### TASK ITEM
Write out every record below exactly, leaving the pictures out.
[[ STUDY MATERIAL, beginning ]]
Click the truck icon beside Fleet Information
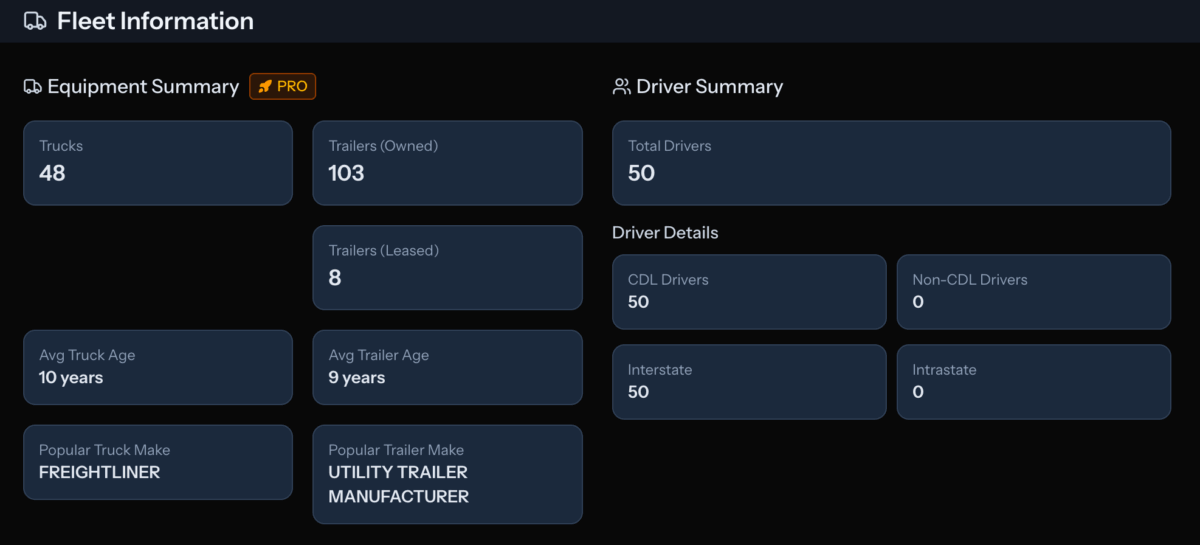Screen dimensions: 1200x545 click(35, 21)
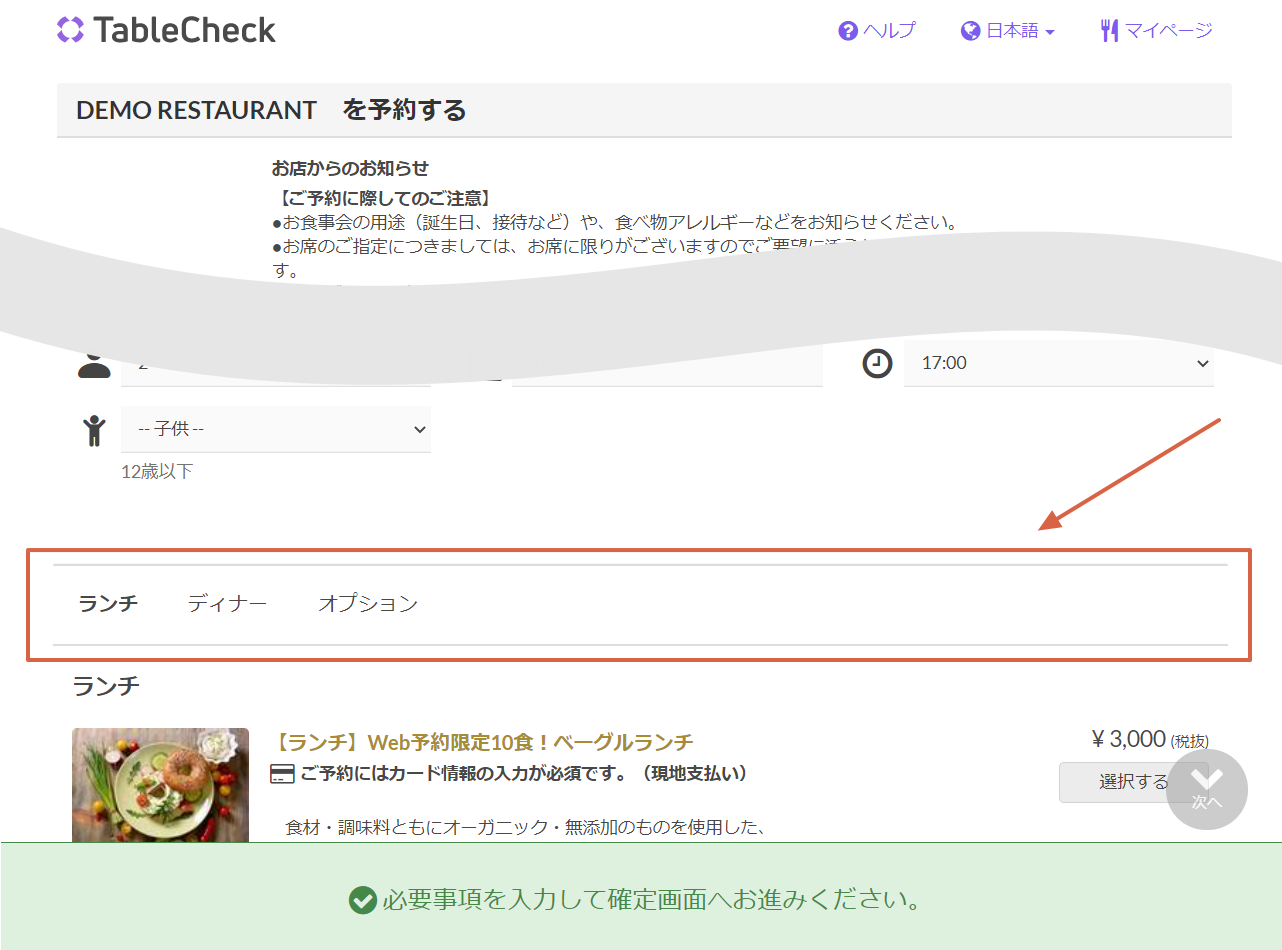Click the round 次へ next button
The height and width of the screenshot is (950, 1282).
(1207, 789)
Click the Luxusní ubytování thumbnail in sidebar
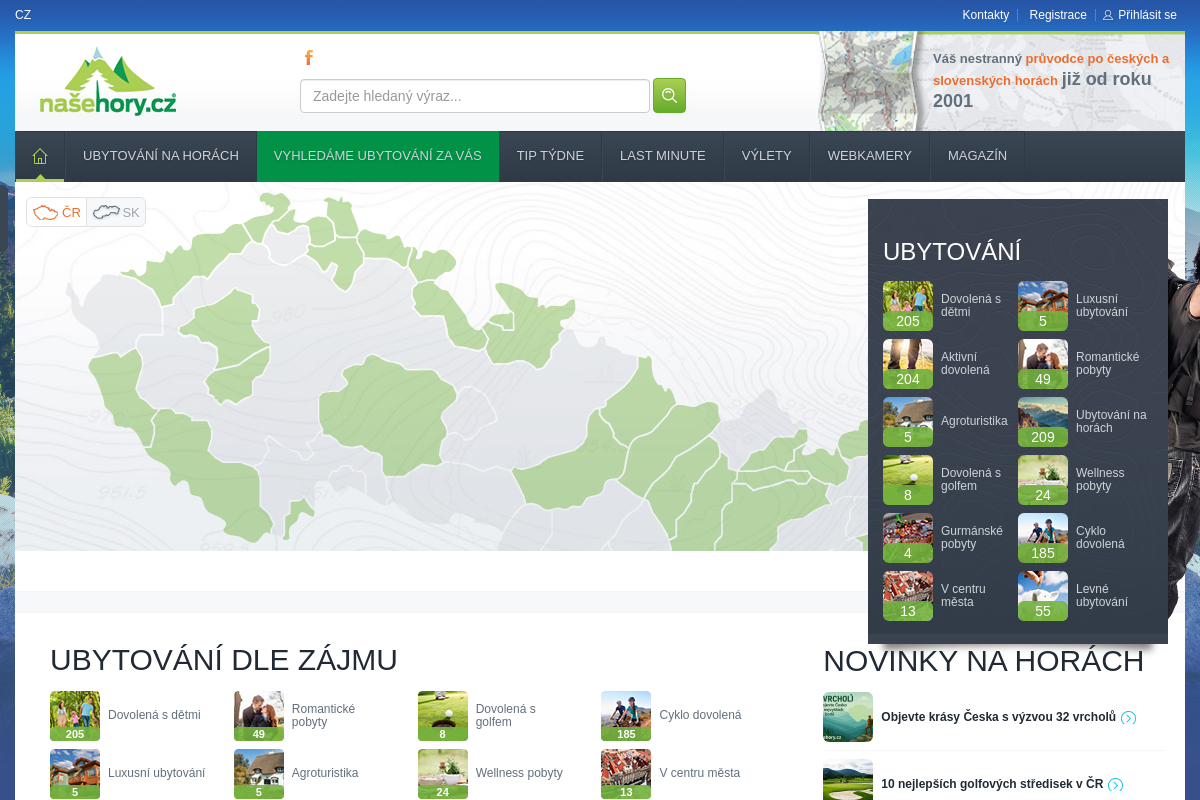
[[ STUDY MATERIAL, end ]]
### YOUR RESPONSE
Click the truck icon beside Fleet Information
Screen dimensions: 1200x545 click(35, 21)
Click the round 次へ next button
The height and width of the screenshot is (950, 1282).
(1207, 789)
Click the Luxusní ubytování thumbnail in sidebar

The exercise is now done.